Carter v. Carter Coal Co. — Study Notes

298 U.S. 238 (1936)

Study notes for Carter v. Carter Coal Co.: professor notes, cold call prep, exam angles, and memory aids.

Congress cannot regulate local employment relations as part of its Commerce Clause powers.
Professor Notes

Carter v. Carter Coal Co. is a key case in understanding the limitations of Congressional power under the Commerce Clause, particularly regarding local labor relations. The Supreme Court found that the Bituminous Coal Conservation Act was unconstitutional because it overreached by attempting to regulate purely local matters, such as wages and working hours in the coal industry. This case illustrates the strict constitutional interpretation by the Court during the 1930s, emphasizing the distinction between interstate commerce and local activities that are not inherently connected to interstate trade.
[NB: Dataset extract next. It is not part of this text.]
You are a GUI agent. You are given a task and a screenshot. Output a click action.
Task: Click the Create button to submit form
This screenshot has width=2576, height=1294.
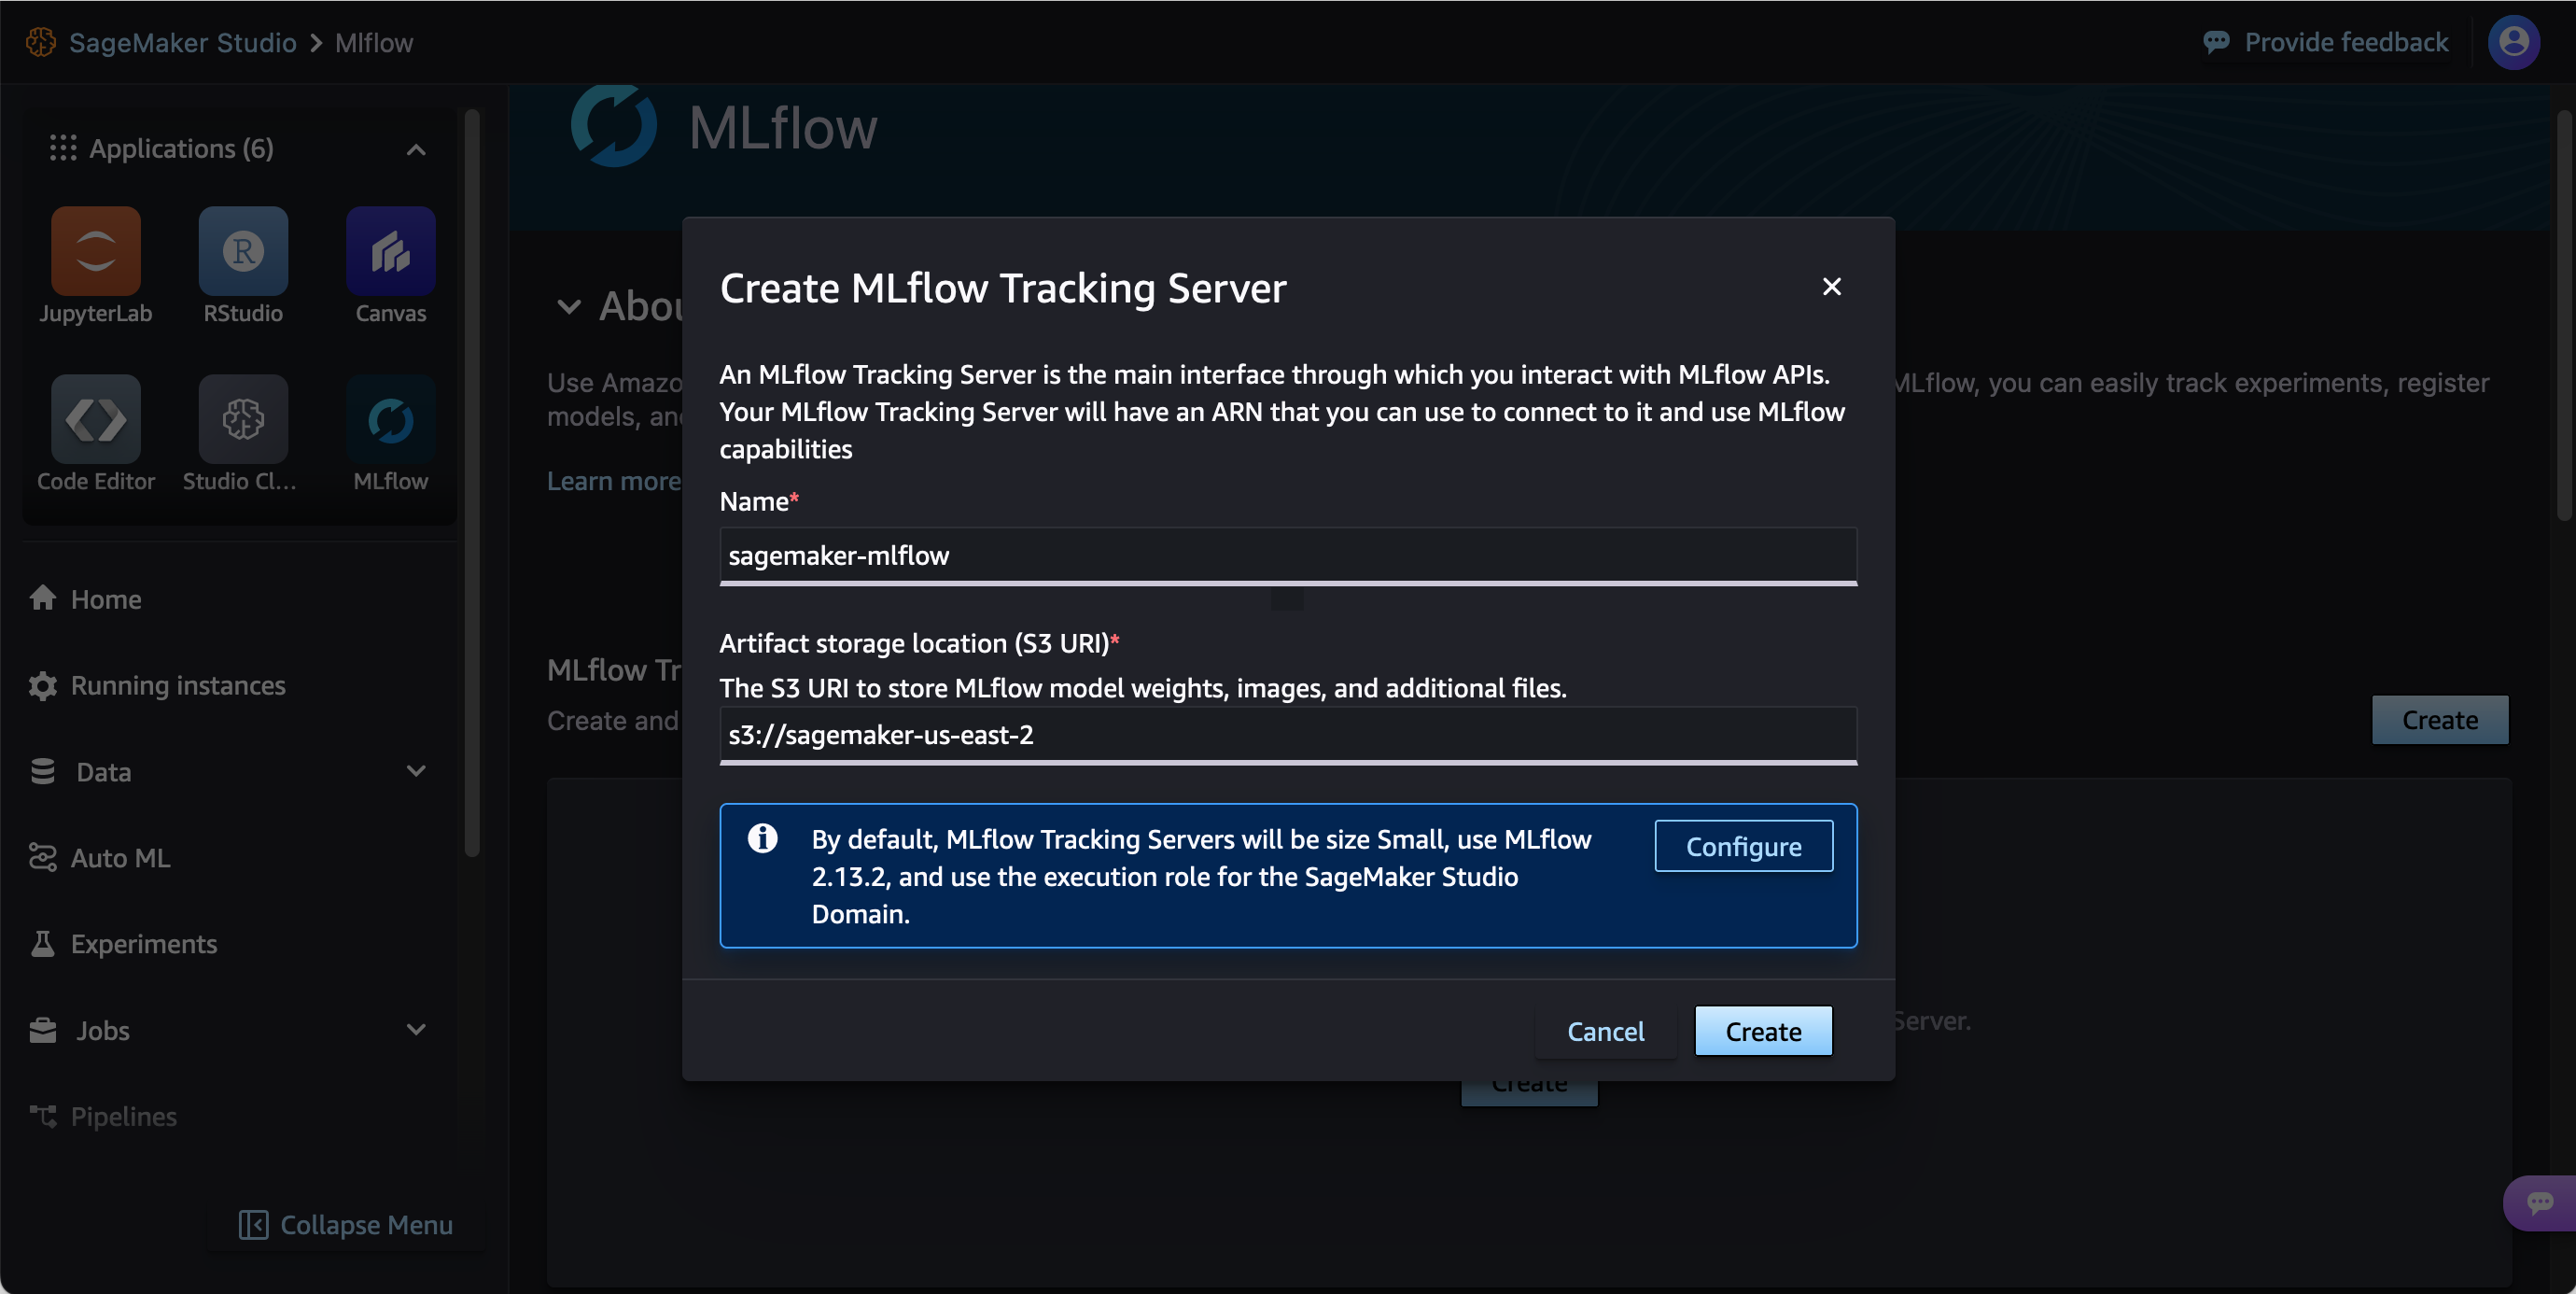[1763, 1030]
Professors might also highlight the implications of this decision on the New Deal legislation and how it reflected the tension between federal regulation and states' rights. The ruling set a precedent for subsequent cases that considered the scope of Congressional powers and the interpretation of the Commerce Clause, marking a significant moment in the evolution of constitutional law concerning economic regulation.

Cold Call Prep
  1. 1The Supreme Court ruled that the Bituminous Coal Conservation Act was unconstitutional because it regulated local labor relations.
  2. 2The case established that Congress cannot regulate purely intrastate activities under the guise of interstate commerce.
  3. 3James Carter challenged the Act as a shareholder due to its perceived overreach by Congress.
  4. 4The decision emphasized the distinction between direct effects on interstate commerce as opposed to indirect effects.
  5. 5This case reflects the Court's stringent interpretation of the Commerce Clause during the New Deal era.
Mnemonic Device

Carter Cared to Clarify Constitutionality - Case limited Congressional control over local labor.

Distinguish From
CaseDistinction
Wickard v. FilburnIn Wickard, the Court upheld Congressional regulation of wheat production, emphasizing the cumulative effect on interstate commerce, unlike Carter, which focused on purely local labor relations.
Darby Lumber Co. v. United StatesDarby confirmed Congress's ability to regulate the production of goods in interstate commerce, while Carter ruled that local labor issues do not fall under that umbrella.
Policy Arguments

For the Rule

Limiting Congressional power protects state sovereignty and ensures that local issues are resolved by state laws rather than federal mandates.

Against the Rule

Restricting federal regulation of local labor could undermine national labor standards and lead to significant disparities in worker protections across states.

Class Discussion Points
  • How does Carter v. Carter Coal Co. reflect the balance of power between state and federal government?
  • What impact did this case have on the New Deal and subsequent federal legislation?
  • In what ways does this case illustrate the evolution of the interpretation of the Commerce Clause?
  • Discuss the implications of the ruling on labor relations and economic regulation.
  • What modern cases might be influenced by the principles established in Carter v. Carter Coal Co.?
Exam Angle

Carter v. Carter Coal Co. often appears on exams discussing the limits of Congress's authority under the Commerce Clause, particularly regarding local versus interstate commerce regulation. It's a critical case for understanding federalism and the historical context of the New Deal legislation.